Sometimes a call implies pushing on the environment stack more sections.
When a procedure or method is terminated, its activation record is popped. When
a procedure is running, local environments of a procedure that called it is
unavailable. This is due to the lexical scoping principle which assumes no bindings
to entities of any environment that the programmer was not aware during writing
a procedure. This is illustrated in Fig.64. Black sections denote entities
unavailable for bindings. Bindings are performed from top of the stack to its
bottom, as usually. In case of query languages the situation can be a bit more
complex, because sections implied by procedure/method calls can be mixed with
sections implied by non-algebraic operators. This will be presented later.

Fig.64. ENVS stack: procedure P1 calls
procedure P2, which calls procedure P3
Procedures can be called from procedures
without limitations, in particular, any recursive calls are allowed. Due to the
stack-based semantics recursive calls are not extraordinary and in majority of
languages recursive calls are not distinguished syntactically. However the
following cautions should be observed:
·
The
size of the environment stack. It limits the depth of recursive calls,
especially if the stack is organized in RAM.
·
Within
the procedure there should be a condition ensuring the end of recursion.
Otherwise the recursive calls must result in failure, but if the stack is
large, this may happen after long time. For this reason some languages limit
the depth of recursion.
·
Active
side effects should be avoided or limited, because a next recursive call can
overwrite the results of previous calls. Procedures that can be recursive
without inconsistencies are called reentrant.
In SBQL we do not assume any
limitations to the recursion. The programmer is responsible for avoiding stack
overflows and for ensuring the end of recursion. Examples of recursive
procedures in SBQL are presented in the chapter Recursive Queries in SBQL.
Parameters
of Procedures
Procedures and methods can be
parameterized. In contrast to mathematical functions, where a parameter is
always evaluated to a value, parameters of procedures/methods can posses
different semantics which influences their functionality and pragmatics of the
use.
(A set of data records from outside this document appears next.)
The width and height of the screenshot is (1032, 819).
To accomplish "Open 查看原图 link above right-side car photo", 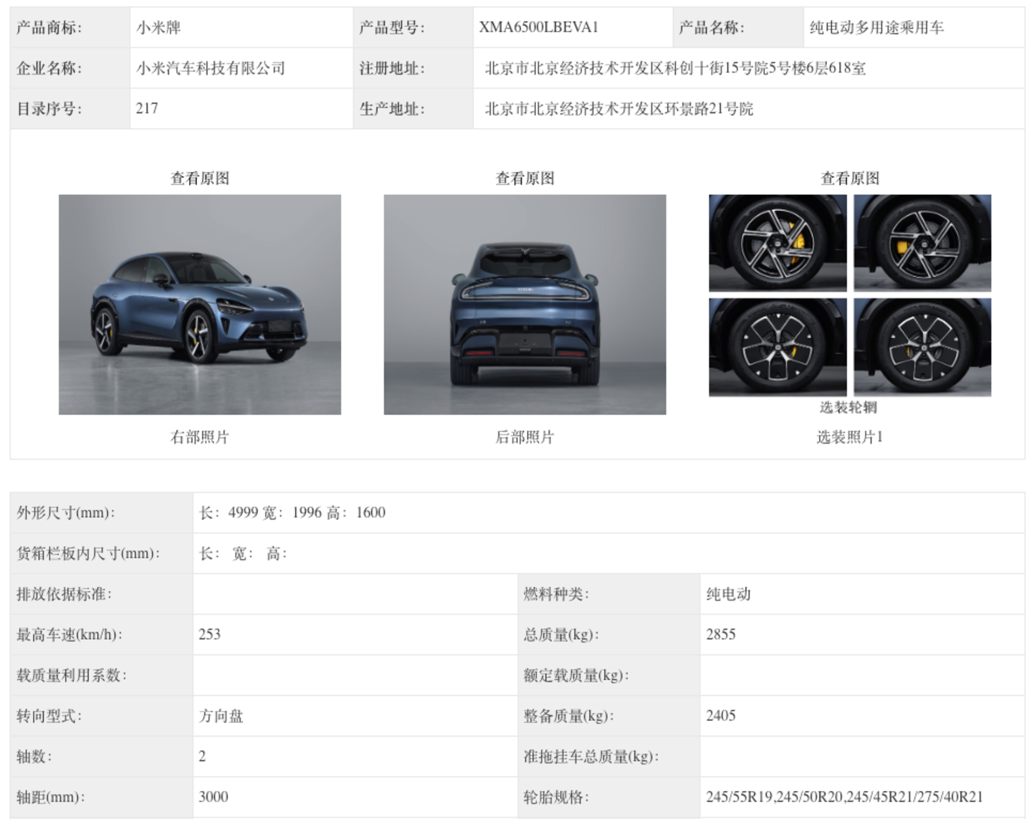I will pyautogui.click(x=199, y=178).
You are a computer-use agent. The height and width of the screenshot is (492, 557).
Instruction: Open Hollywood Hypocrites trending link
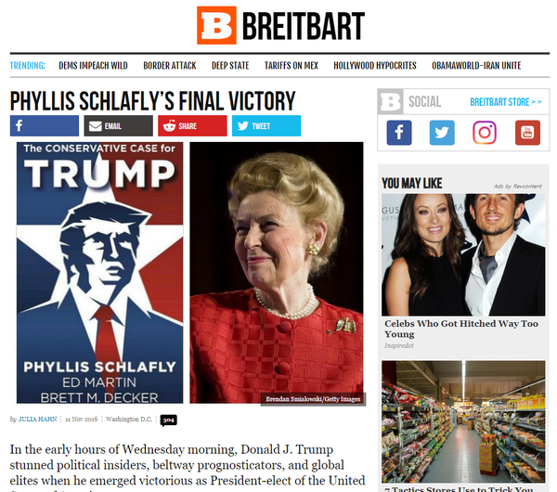[x=375, y=66]
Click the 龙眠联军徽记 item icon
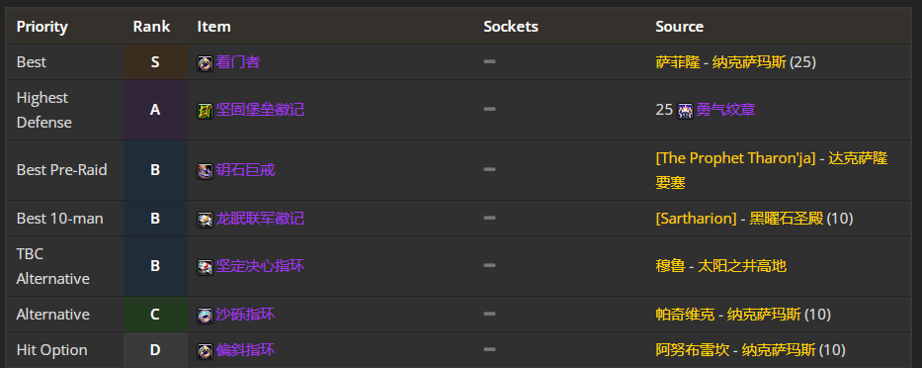Image resolution: width=922 pixels, height=368 pixels. (205, 220)
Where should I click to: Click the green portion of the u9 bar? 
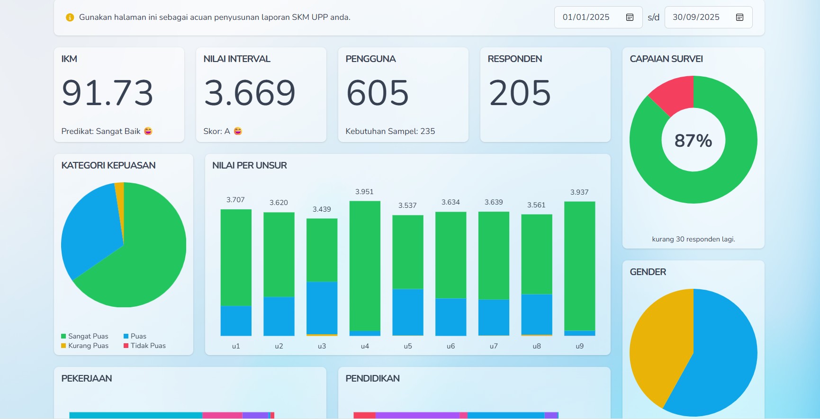(x=579, y=265)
Below we list several popular parameter passing methods. They can coexist
within one language but usually must be syntactically distinguished.
·
Call-by-value. This method
assumes that the parameter is evaluated before the procedure code is started.
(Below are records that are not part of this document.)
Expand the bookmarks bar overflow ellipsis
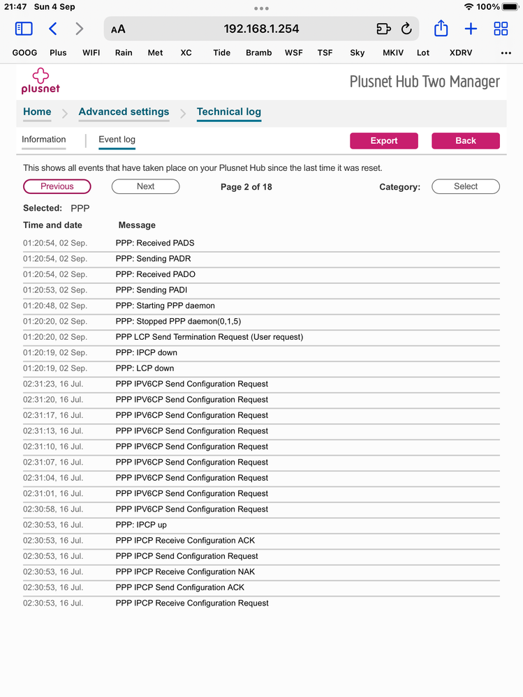The image size is (523, 697). point(506,52)
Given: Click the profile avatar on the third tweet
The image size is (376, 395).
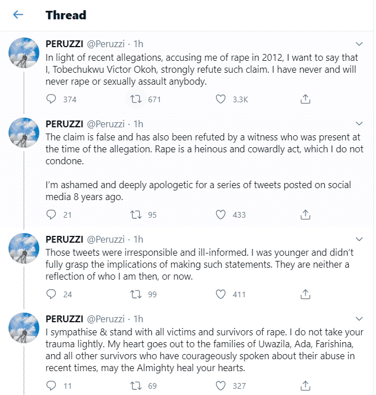Looking at the screenshot, I should [24, 250].
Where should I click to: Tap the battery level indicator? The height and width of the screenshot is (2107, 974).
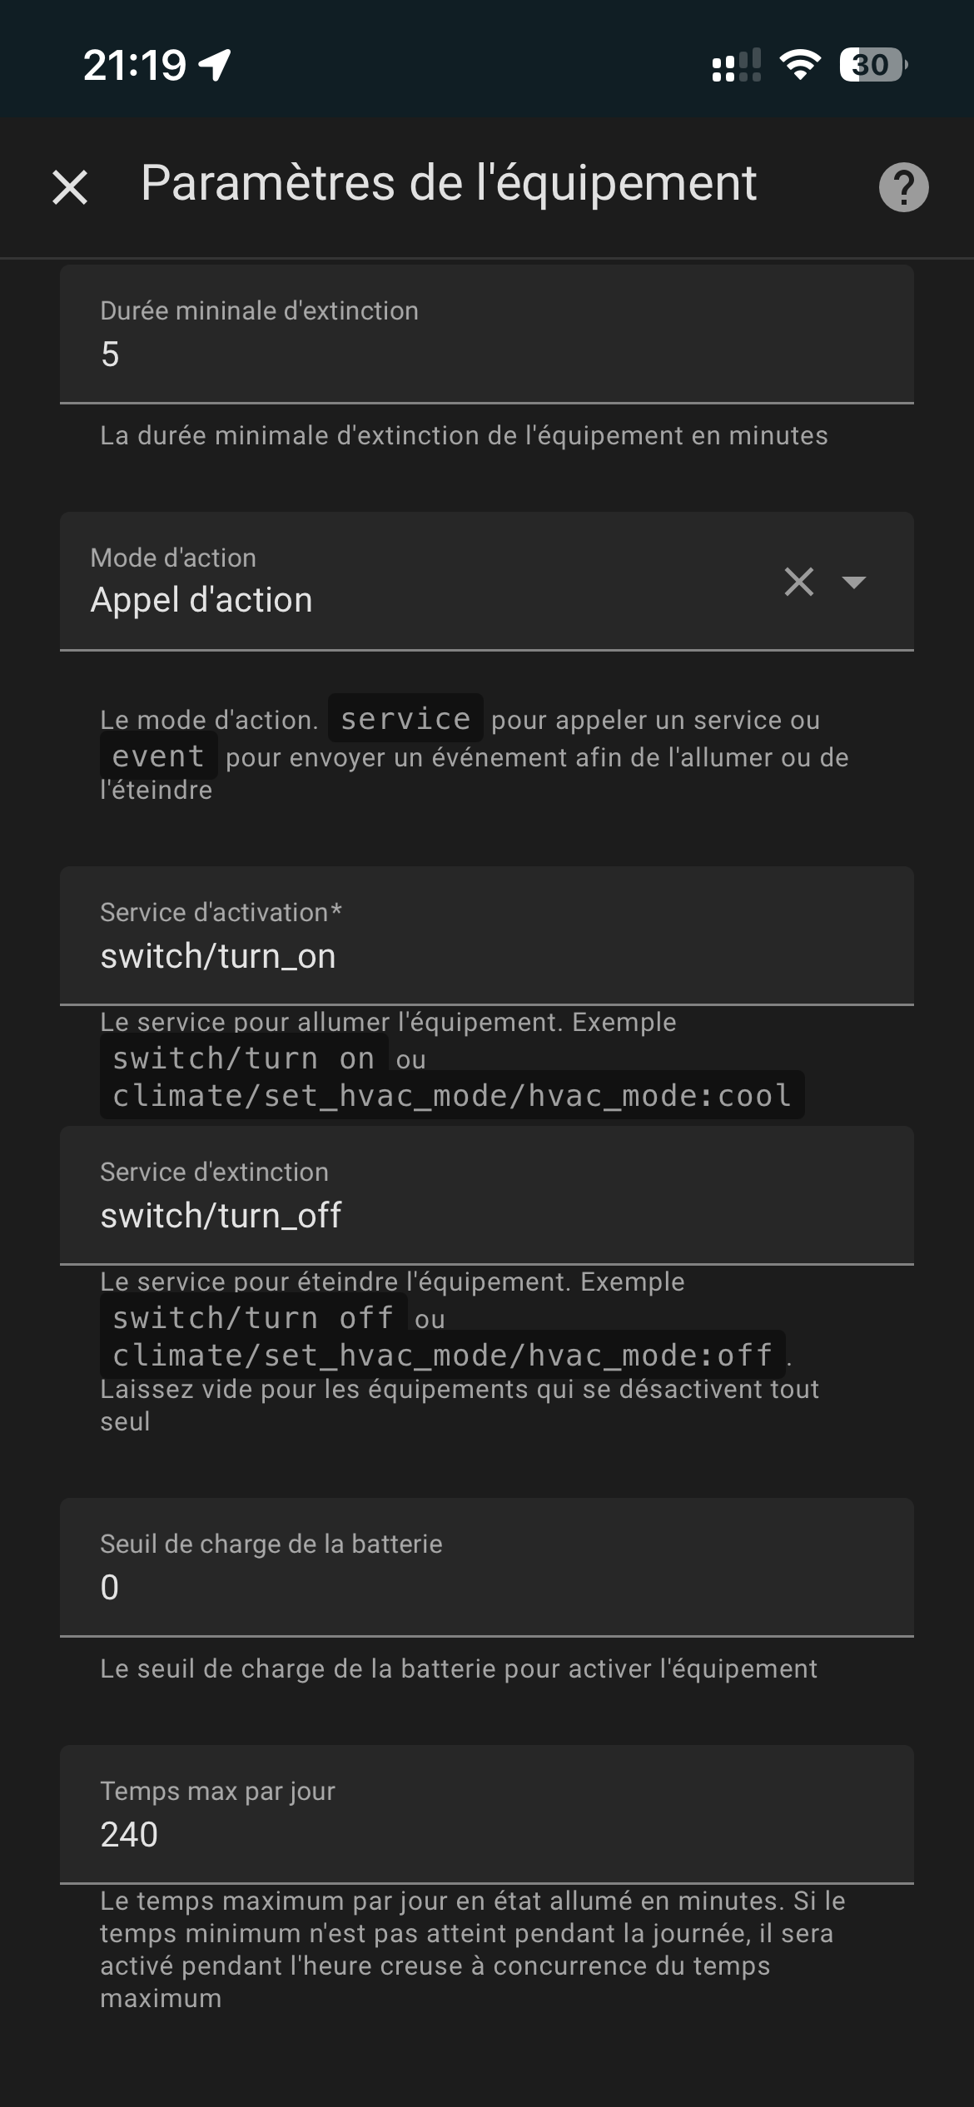coord(872,65)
The parameter should result in a value (perhaps a complex one). If evaluation
of the parameter results in a reference of object/variable, the dereferencing
operation is performed. There are two a bit different treatments of the
parameter within the procedure body. In languages such as Pascal the parameter
is not a variable, thus it is impossible to assign to it a new value. In C/C++
inside the body of the procedure the parameter is treated in the same way as a
local variable. In some systems, e.g. CORBA, a call-by-value parameter in the
declaration of a procedure and in its signature is preceded by the keyword in.
·
Call-by-reference. As before, the
method assumes that the parameter is evaluated before the procedure code is
started, but the evaluation must result in a reference to an object (variable).
Within the procedure body the reference is used to update or delete the object.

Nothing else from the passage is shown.